In [1]:
import pandas as pd
import numpy as np
import re
import os
os.environ["WANDB_DISABLED"] = "true"

In [2]:
from scipy.stats import loguniform
from sklearn.model_selection import train_test_split
import itertools
from itertools import permutations
import shutil
import torch
from torch.utils.data import Dataset, DataLoader
import torch.nn as nn
from safetensors.torch import load_file
from transformers import (
    AutoTokenizer,
    AutoModel,
    Trainer,
    TrainingArguments,
    EarlyStoppingCallback
)




# 1. 데이터 준비 및 전처리

In [3]:
# 데이터 로드
train_path = pd.read_csv('../data/train.csv')
test_df = pd.read_csv('../data/test.csv')
submission_path = pd.read_csv('../data/sample_submission.csv')

In [None]:
submission_path.info()
submission_path.head()

In [5]:
# 텍스트 정제
def clean_text(text):
  # 특수문자 제거
  text = re.sub(r'[^\w\s]', '', text)
  # 소문자 변환: 한글에는 무의미
  text = text.lower()
  # 불필요한 공백 제거
  text = ' '.join(text.split())
  return text

In [6]:
# 텍스트 정제
for i in range(4):
    train_path[f'sentence_{i}'] = train_path[f'sentence_{i}'].apply(clean_text)
    test_df[f'sentence_{i}'] = test_df[f'sentence_{i}'].apply(clean_text)

* * * * * * *

과제 목록:
**A)** 위의 데이터 전처리 코드 제시문을 처음부터 끝까지 한 글자도 바꾸지 말고 다시 쓰시오.
**B)** 아래 기록에서 "Task: Click the plus icon beside New" 문구가 포함된 줄에서 시작하여 "This screenshot has height=499, width=887." 문구가 포함된 줄에서 끝나는 부분을 번호 목록으로 바꾸시오. 양 끝 줄을 포함하고 빈 줄은 빼며, 이 부분만 제시하시오.

* * * * * * *

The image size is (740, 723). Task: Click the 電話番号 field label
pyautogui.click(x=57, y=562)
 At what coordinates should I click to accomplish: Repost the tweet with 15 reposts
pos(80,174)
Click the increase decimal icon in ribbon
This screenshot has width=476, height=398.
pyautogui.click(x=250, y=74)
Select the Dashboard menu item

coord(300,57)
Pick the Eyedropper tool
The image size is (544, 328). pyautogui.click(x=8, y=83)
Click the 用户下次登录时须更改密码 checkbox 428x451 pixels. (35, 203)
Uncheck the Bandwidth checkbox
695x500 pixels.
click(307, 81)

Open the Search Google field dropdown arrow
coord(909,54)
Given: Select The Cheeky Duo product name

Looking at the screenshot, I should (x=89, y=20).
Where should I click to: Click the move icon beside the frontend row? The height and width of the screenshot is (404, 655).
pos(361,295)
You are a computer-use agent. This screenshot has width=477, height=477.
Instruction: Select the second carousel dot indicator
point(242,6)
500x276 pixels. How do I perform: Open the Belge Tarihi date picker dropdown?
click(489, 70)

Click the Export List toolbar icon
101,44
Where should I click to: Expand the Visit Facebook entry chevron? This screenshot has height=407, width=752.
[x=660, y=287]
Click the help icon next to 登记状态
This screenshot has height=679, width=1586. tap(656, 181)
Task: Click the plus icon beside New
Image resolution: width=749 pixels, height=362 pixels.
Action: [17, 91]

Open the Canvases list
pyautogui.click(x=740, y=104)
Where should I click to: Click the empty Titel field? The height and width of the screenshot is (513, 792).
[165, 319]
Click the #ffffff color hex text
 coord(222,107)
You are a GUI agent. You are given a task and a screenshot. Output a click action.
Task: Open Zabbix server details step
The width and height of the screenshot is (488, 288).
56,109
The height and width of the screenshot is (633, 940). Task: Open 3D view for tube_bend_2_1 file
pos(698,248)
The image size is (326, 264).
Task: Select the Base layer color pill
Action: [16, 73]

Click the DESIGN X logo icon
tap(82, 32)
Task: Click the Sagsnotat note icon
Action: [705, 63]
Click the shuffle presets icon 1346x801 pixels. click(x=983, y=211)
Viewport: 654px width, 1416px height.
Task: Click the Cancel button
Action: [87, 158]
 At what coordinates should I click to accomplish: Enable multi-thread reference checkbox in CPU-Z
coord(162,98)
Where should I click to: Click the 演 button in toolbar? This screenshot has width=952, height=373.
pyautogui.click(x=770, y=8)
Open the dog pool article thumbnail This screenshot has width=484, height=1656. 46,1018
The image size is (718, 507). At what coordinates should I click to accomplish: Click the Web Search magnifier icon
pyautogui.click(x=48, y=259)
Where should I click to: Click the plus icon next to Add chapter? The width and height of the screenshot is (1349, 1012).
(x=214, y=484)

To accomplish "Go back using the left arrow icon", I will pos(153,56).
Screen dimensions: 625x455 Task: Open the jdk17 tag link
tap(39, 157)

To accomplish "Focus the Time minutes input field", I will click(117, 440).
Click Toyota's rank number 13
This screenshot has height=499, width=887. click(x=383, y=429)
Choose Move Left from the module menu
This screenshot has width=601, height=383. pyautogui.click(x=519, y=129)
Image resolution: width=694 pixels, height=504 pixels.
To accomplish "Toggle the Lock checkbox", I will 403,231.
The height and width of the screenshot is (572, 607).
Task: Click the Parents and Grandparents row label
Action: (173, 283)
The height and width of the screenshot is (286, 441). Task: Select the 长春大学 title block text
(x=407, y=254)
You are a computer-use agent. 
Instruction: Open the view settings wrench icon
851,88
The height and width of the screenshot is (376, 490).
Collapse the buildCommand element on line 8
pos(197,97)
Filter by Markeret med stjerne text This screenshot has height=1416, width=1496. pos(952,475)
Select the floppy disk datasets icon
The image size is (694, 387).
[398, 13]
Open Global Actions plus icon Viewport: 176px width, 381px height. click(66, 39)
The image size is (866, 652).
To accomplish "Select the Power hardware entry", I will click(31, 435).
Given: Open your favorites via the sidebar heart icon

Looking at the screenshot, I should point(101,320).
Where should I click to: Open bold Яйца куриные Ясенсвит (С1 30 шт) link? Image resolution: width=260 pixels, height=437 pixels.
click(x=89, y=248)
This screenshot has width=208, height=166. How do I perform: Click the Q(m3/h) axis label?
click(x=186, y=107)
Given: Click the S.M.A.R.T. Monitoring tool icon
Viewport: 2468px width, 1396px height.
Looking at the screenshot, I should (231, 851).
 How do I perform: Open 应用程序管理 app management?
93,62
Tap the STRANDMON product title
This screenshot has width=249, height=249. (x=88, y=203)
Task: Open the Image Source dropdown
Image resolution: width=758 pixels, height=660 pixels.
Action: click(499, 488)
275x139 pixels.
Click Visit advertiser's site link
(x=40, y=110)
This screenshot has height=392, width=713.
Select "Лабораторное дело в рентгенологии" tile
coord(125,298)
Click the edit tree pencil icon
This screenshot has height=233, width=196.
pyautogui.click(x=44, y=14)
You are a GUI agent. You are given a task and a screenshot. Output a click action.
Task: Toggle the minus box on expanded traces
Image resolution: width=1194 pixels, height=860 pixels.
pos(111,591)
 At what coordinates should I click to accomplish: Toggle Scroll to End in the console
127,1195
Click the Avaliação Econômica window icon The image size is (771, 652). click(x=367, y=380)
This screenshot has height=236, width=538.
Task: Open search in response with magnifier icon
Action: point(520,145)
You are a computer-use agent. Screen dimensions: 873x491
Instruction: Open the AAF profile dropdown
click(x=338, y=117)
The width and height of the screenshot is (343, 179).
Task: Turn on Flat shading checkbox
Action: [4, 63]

* * * * * * *

예시 답안:
**A)**
In [1]:
import pandas as pd
import numpy as np
import re
import os
os.environ["WANDB_DISABLED"] = "true"

In [2]:
from scipy.stats import loguniform
from sklearn.model_selection import train_test_split
import itertools
from itertools import permutations
import shutil
import torch
from torch.utils.data import Dataset, DataLoader
import torch.nn as nn
from safetensors.torch import load_file
from transformers import (
    AutoTokenizer,
    AutoModel,
    Trainer,
    TrainingArguments,
    EarlyStoppingCallback
)




# 1. 데이터 준비 및 전처리

In [3]:
# 데이터 로드
train_path = pd.read_csv('../data/train.csv')
test_df = pd.read_csv('../data/test.csv')
submission_path = pd.read_csv('../data/sample_submission.csv')

In [None]:
submission_path.info()
submission_path.head()

In [5]:
# 텍스트 정제
def clean_text(text):
  # 특수문자 제거
  text = re.sub(r'[^\w\s]', '', text)
  # 소문자 변환: 한글에는 무의미
  text = text.lower()
  # 불필요한 공백 제거
  text = ' '.join(text.split())
  return text

In [6]:
# 텍스트 정제
for i in range(4):
    train_path[f'sentence_{i}'] = train_path[f'sentence_{i}'].apply(clean_text)
    test_df[f'sentence_{i}'] = test_df[f'sentence_{i}'].apply(clean_text)

**B)**
1. Task: Click the plus icon beside New
2. Image resolution: width=749 pixels, height=362 pixels.
3. Action: [17, 91]
4. Open the Canvases list
5. pyautogui.click(x=740, y=104)
6. Where should I click to: Click the empty Titel field? The height and width of the screenshot is (513, 792).
7. [165, 319]
8. Click the #ffffff color hex text
9.  coord(222,107)
10. You are a GUI agent. You are given a task and a screenshot. Output a click action.
11. Task: Open Zabbix server details step
12. The width and height of the screenshot is (488, 288).
13. 56,109
14. The height and width of the screenshot is (633, 940). Task: Open 3D view for tube_bend_2_1 file
15. pos(698,248)
16. The image size is (326, 264).
17. Task: Select the Base layer color pill
18. Action: [16, 73]
19. Click the DESIGN X logo icon
20. tap(82, 32)
21. Task: Click the Sagsnotat note icon
22. Action: [705, 63]
23. Click the shuffle presets icon 1346x801 pixels. click(x=983, y=211)
24. Viewport: 654px width, 1416px height.
25. Task: Click the Cancel button
26. Action: [87, 158]
27.  At what coordinates should I click to accomplish: Enable multi-thread reference checkbox in CPU-Z
28. coord(162,98)
29. Where should I click to: Click the 演 button in toolbar? This screenshot has width=952, height=373.
30. pyautogui.click(x=770, y=8)
31. Open the dog pool article thumbnail This screenshot has width=484, height=1656. 46,1018
32. The image size is (718, 507). At what coordinates should I click to accomplish: Click the Web Search magnifier icon
33. pyautogui.click(x=48, y=259)
34. Where should I click to: Click the plus icon next to Add chapter? The width and height of the screenshot is (1349, 1012).
35. (x=214, y=484)
36. To accomplish "Go back using the left arrow icon", I will pos(153,56).
37. Screen dimensions: 625x455 Task: Open the jdk17 tag link
38. tap(39, 157)
39. To accomplish "Focus the Time minutes input field", I will click(117, 440).
40. Click Toyota's rank number 13
41. This screenshot has height=499, width=887. click(x=383, y=429)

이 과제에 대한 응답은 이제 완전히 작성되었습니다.